Microsoft ha confirmado que los cambios relacionados con el **TPM** en **Windows 11** no afectarán a los equipos que ya están en uso. Esta modificación busca mejorar el nivel de seguridad mínimo requerido para el futuro, pero no excluirá a las PCs existentes del ecosistema.
Nueva regla y su impacto
La nueva política, denominada **KMS Hardware-Secured**, exige que el host de **KMS** proporcione una atestación **TPM**. Este módulo es un chip presente en la placa base que permite verificar criptográficamente la identidad del hardware y asegurar que no ha sido alterado.
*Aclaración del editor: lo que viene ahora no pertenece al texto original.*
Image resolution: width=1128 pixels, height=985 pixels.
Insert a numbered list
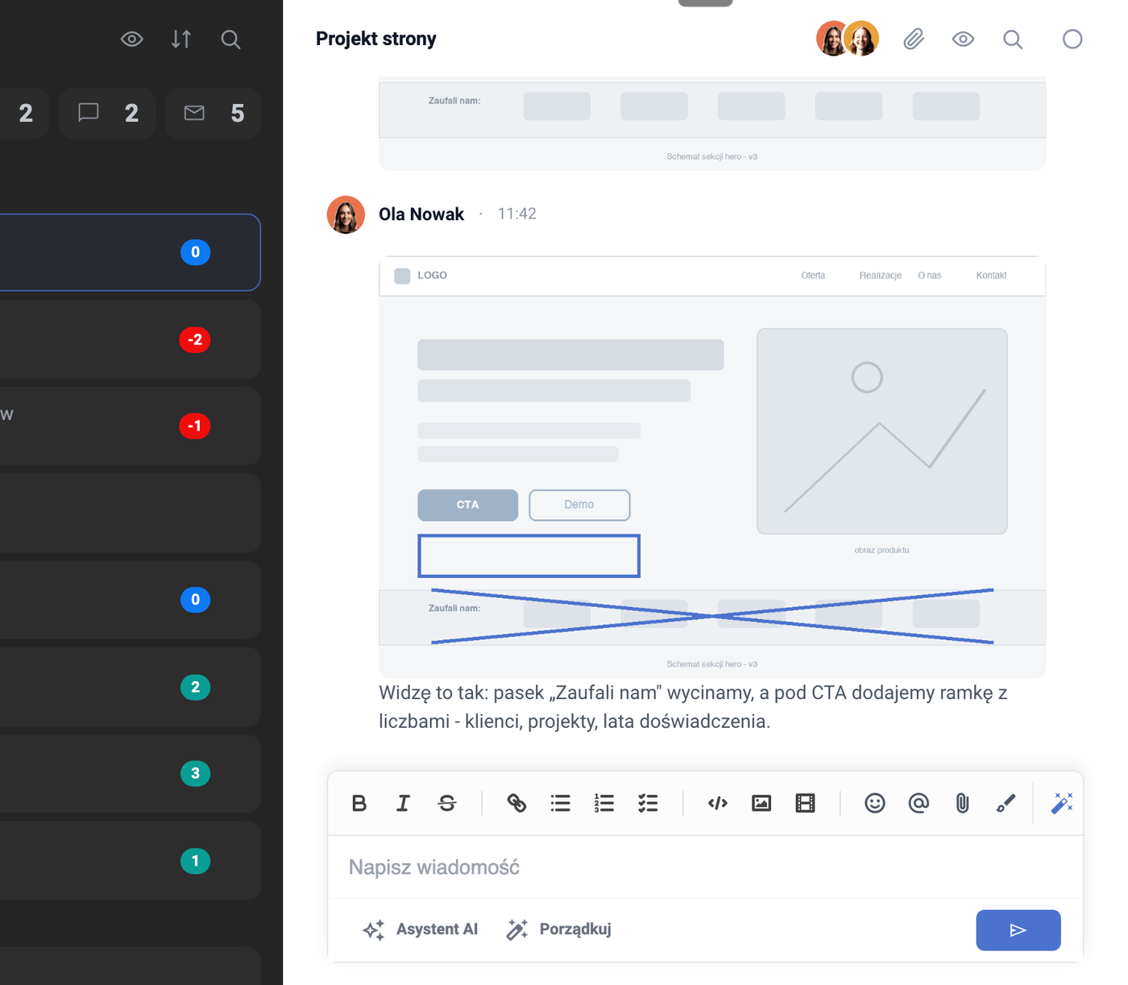tap(604, 803)
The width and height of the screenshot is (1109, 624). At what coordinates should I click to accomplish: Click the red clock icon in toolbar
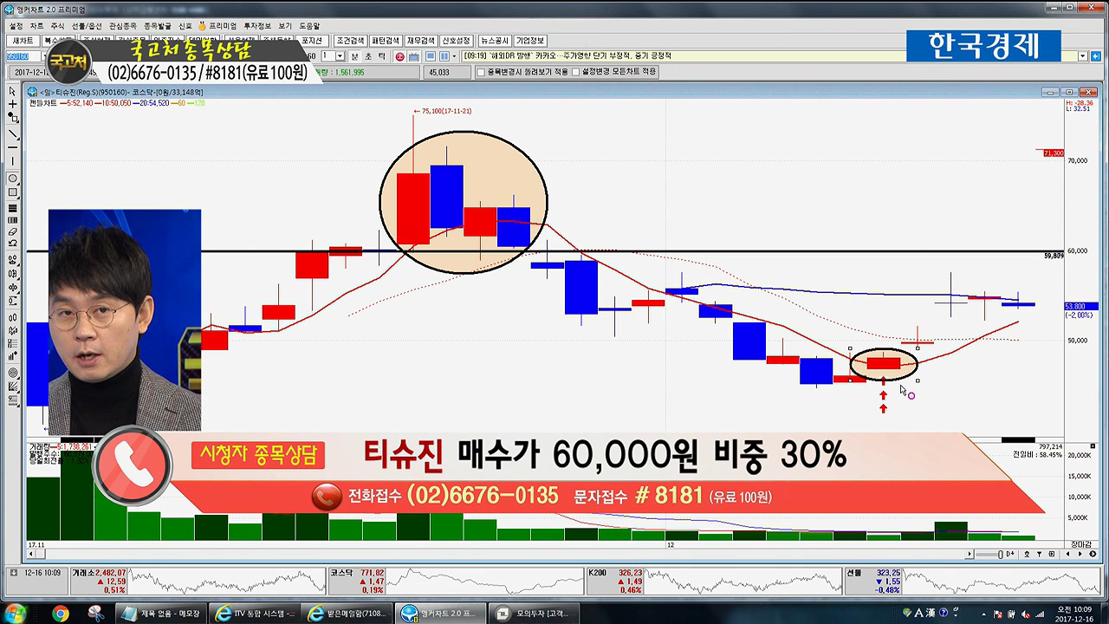pyautogui.click(x=399, y=56)
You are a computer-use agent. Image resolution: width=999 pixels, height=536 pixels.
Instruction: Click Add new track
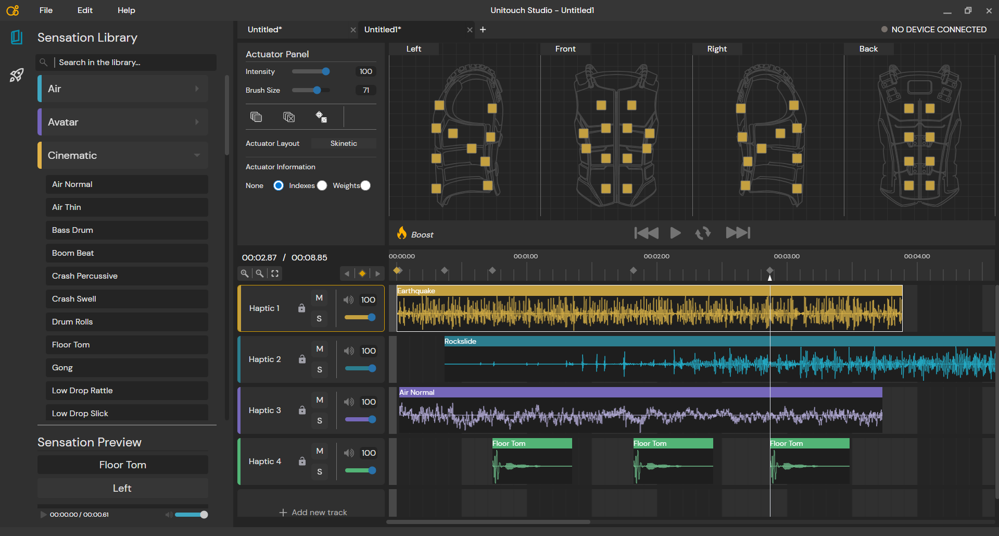313,513
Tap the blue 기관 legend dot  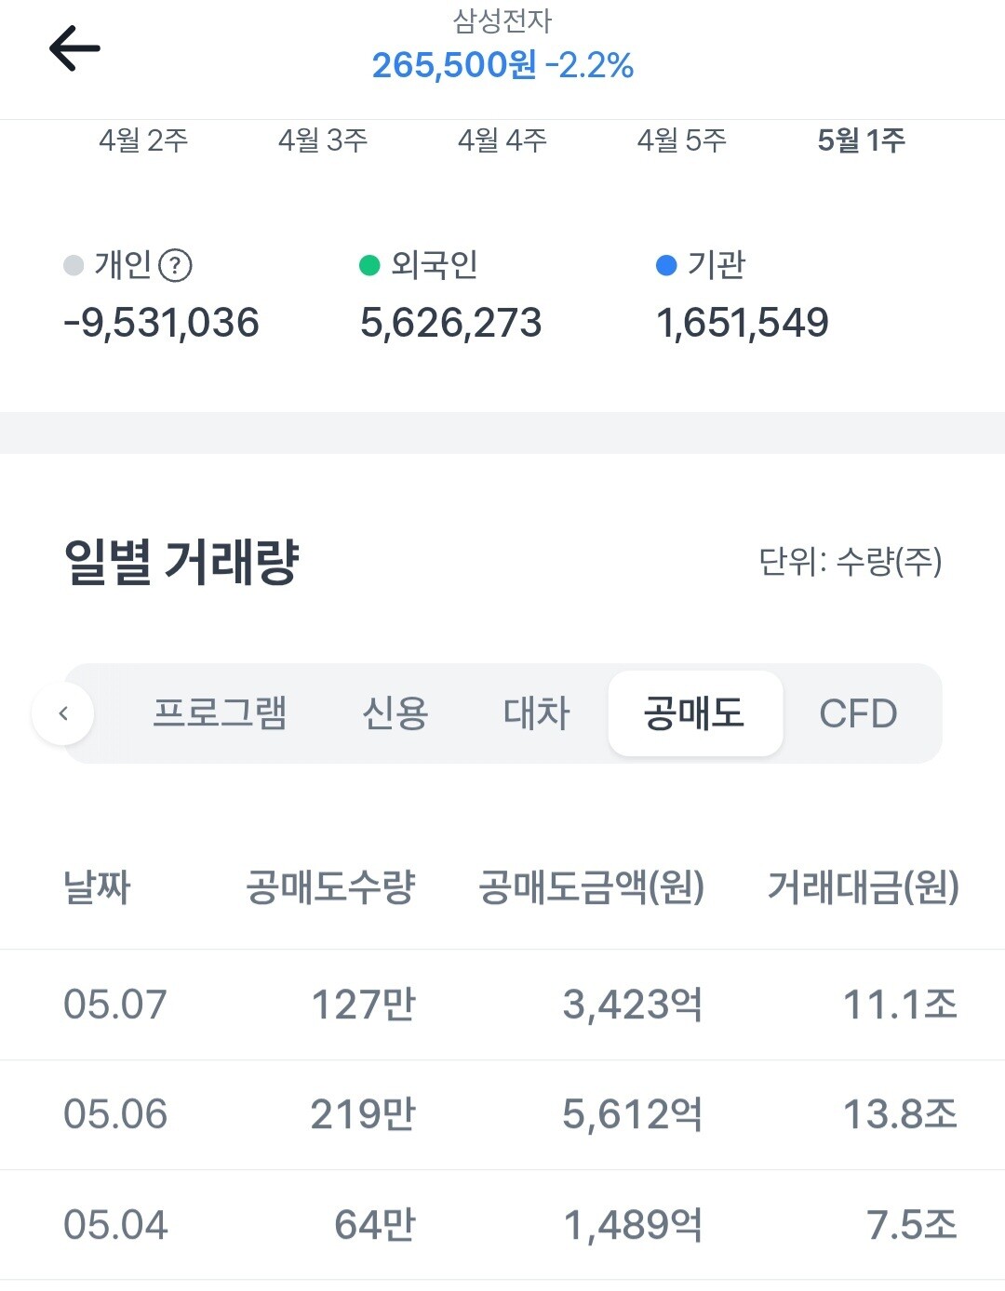666,266

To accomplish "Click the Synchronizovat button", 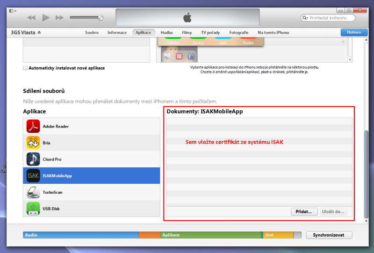I will point(329,235).
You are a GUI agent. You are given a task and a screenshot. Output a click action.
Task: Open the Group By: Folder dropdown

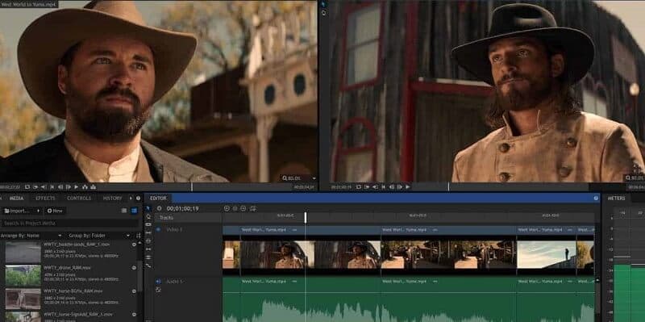(x=99, y=236)
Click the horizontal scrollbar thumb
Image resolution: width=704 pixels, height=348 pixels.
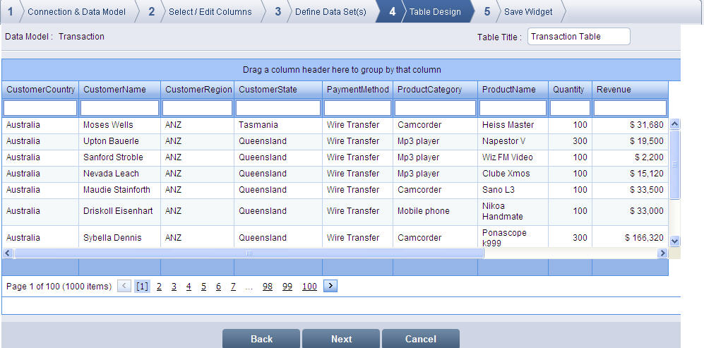(x=249, y=253)
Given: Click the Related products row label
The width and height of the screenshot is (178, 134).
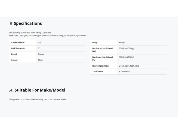Looking at the screenshot, I should point(100,66).
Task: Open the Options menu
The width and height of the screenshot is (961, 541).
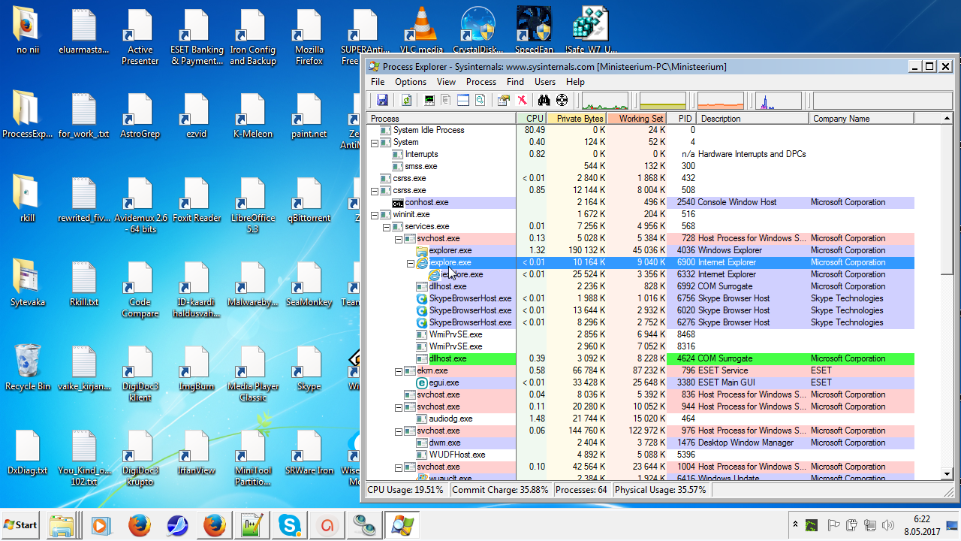Action: pyautogui.click(x=411, y=82)
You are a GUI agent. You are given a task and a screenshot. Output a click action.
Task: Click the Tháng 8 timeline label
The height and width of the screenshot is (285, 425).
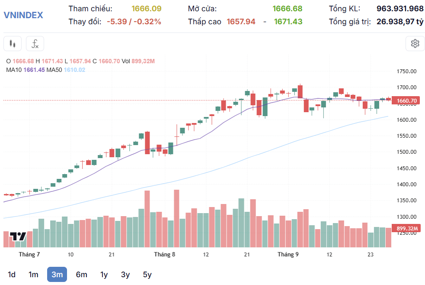tap(165, 254)
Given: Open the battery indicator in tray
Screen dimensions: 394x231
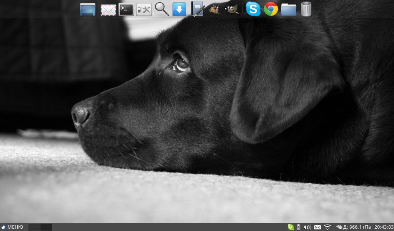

Para que un servidor emita una licencia, debe demostrar dos condiciones: su identidad de hardware, que es verificada por Microsoft, y que la plataforma no ha cambiado desde la validación inicial. Si alguna de estas condiciones no se cumple, el servidor no podrá activar ninguna licencia.
Para el usuario común, el mensaje es claro: si tu PC ya está ejecutando **Windows 11**, no deberías preocuparte por perder compatibilidad debido a esta nueva regla. El enfoque de esta modificación está más dirigido a políticas futuras que a un impacto inmediato en los equipos en uso.
Con estas acciones, **Microsoft** continúa ajustando su sistema operativo para fortalecer sus medidas de seguridad, asegurando a los usuarios actuales que su experiencia no se verá comprometida.